EXERCISE GOAL → If a line in the records below contains "dimensions", copy that line.

INPUT MATERIAL →
········

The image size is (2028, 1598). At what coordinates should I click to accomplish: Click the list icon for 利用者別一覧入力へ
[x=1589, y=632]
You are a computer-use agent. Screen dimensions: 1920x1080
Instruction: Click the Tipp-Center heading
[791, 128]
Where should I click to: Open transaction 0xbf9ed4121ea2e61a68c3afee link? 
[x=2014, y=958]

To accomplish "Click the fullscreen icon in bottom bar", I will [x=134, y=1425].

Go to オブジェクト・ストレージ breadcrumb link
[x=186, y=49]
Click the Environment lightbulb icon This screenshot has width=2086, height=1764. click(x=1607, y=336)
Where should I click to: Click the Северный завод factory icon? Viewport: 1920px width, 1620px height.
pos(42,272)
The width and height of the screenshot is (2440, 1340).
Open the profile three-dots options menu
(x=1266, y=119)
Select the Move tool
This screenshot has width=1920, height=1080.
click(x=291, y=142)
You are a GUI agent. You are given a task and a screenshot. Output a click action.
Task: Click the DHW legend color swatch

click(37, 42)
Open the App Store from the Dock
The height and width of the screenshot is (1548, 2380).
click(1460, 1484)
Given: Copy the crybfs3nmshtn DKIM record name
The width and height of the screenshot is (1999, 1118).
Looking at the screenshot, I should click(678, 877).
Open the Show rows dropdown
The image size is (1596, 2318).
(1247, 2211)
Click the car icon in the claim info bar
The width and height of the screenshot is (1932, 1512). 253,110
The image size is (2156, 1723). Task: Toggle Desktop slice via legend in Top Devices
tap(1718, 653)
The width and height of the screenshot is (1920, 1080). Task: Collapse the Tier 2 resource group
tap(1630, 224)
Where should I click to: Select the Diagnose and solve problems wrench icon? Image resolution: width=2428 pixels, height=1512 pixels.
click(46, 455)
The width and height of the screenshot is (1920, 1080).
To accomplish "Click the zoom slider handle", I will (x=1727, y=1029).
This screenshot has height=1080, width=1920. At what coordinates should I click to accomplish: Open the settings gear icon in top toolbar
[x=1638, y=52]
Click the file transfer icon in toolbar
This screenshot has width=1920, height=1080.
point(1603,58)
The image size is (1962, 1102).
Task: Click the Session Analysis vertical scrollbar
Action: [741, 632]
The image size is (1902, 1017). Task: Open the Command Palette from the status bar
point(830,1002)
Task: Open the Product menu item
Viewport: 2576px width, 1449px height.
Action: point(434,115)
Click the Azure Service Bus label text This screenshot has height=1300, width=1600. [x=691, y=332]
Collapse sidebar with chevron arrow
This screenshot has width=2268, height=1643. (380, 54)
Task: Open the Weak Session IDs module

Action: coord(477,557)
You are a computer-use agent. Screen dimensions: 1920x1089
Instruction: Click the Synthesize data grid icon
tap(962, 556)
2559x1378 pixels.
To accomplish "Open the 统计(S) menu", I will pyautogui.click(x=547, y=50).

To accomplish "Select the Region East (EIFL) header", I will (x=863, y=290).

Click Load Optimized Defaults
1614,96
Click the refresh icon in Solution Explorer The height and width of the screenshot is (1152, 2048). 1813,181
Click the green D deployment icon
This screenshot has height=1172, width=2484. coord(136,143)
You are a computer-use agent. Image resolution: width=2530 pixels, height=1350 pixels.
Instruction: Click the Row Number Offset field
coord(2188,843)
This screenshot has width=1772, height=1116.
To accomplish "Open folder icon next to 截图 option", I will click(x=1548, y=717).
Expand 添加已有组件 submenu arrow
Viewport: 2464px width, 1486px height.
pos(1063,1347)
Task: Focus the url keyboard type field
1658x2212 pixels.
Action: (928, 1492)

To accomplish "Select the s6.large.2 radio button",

········

EXPECTED ANSWER →
You are a computer-use agent. Screen dimensions: 1920x1080
You are a computer-use agent. Screen dimensions: 1920x1089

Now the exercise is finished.